Configuration

Before running GRACE-HPC, you must generate and edit a configuration file named hpc_config.yaml that contains the hardware specification values associated with your HPC system. These include:

  • Partition Names and their processor type (e.g. CPU or GPU)

  • Processor Thermal Design Power TDP values

  • Power Usage Effectiveness PUE of the HPC system

After installation, run the following command in the terminal:

gracehpc configure

This will generate a template hpc_config.yaml file in your current working directory. Open this file, fill in the values replacing the placeholder entries <...>, and save the edited version. This file must remain in the working directory to enable GRACE-HPC to run correctly.

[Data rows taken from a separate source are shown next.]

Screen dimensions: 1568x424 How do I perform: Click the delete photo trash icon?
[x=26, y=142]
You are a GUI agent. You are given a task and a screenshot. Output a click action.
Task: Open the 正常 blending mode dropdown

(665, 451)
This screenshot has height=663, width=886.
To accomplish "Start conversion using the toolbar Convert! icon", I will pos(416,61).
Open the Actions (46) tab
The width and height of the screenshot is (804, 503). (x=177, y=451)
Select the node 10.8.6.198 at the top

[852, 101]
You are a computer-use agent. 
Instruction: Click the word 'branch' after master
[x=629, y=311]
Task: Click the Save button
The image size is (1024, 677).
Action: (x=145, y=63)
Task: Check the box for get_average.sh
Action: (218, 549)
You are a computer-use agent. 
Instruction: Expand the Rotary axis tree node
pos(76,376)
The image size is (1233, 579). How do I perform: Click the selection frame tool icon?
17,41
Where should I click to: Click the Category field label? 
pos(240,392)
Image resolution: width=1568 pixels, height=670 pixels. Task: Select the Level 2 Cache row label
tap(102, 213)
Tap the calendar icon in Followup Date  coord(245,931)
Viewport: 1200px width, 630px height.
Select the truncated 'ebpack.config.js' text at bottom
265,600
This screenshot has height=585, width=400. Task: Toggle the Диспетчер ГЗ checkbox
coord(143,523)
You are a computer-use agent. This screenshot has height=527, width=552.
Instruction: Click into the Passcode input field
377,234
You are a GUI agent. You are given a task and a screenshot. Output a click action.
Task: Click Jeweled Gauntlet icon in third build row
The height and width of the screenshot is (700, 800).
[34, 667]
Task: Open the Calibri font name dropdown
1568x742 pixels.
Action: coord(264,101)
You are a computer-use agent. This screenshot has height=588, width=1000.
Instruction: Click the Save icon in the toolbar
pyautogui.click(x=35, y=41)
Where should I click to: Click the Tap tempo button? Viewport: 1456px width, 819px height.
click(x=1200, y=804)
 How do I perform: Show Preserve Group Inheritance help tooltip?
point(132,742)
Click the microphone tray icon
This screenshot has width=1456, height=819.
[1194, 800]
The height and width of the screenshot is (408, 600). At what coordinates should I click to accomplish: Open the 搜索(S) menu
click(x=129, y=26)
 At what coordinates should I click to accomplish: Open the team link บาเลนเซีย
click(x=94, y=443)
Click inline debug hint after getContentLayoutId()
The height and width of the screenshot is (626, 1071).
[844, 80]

💡 We recommend contacting your HPC administrators to obtain accurate TDP values for your cluster. Alternatively, many common CPU and GPU TDP values can be found on the Green Algorithms Online Calculator GitHub provided by Dr Loïc Lannelongue.

Example hpc_config.yaml

Here is an example configuration file edited for Isambard-AI

# ----------------------------------------------------------------------------------------------------------------
# GRACE-HPC CONFIGURATION FILE
# ----------------------------------------------------------------------------------------------------------------
#
# This file must be edited by the user to include their specific HPC system details before using the GRACE-HPC tool.
# Please replace all placeholders enclosed in < > with the best estimates for your HPC cluster specifications (e.g. Isambard 3, Isambard-AI etc...)
# Remove all < > brackets after filling in the values.
# See the documentation for an example configuration file (hpc_config.yaml) with the correct format.


---
# The name of your HPC system (e.g. "Isambard 3", "Isambard-AI")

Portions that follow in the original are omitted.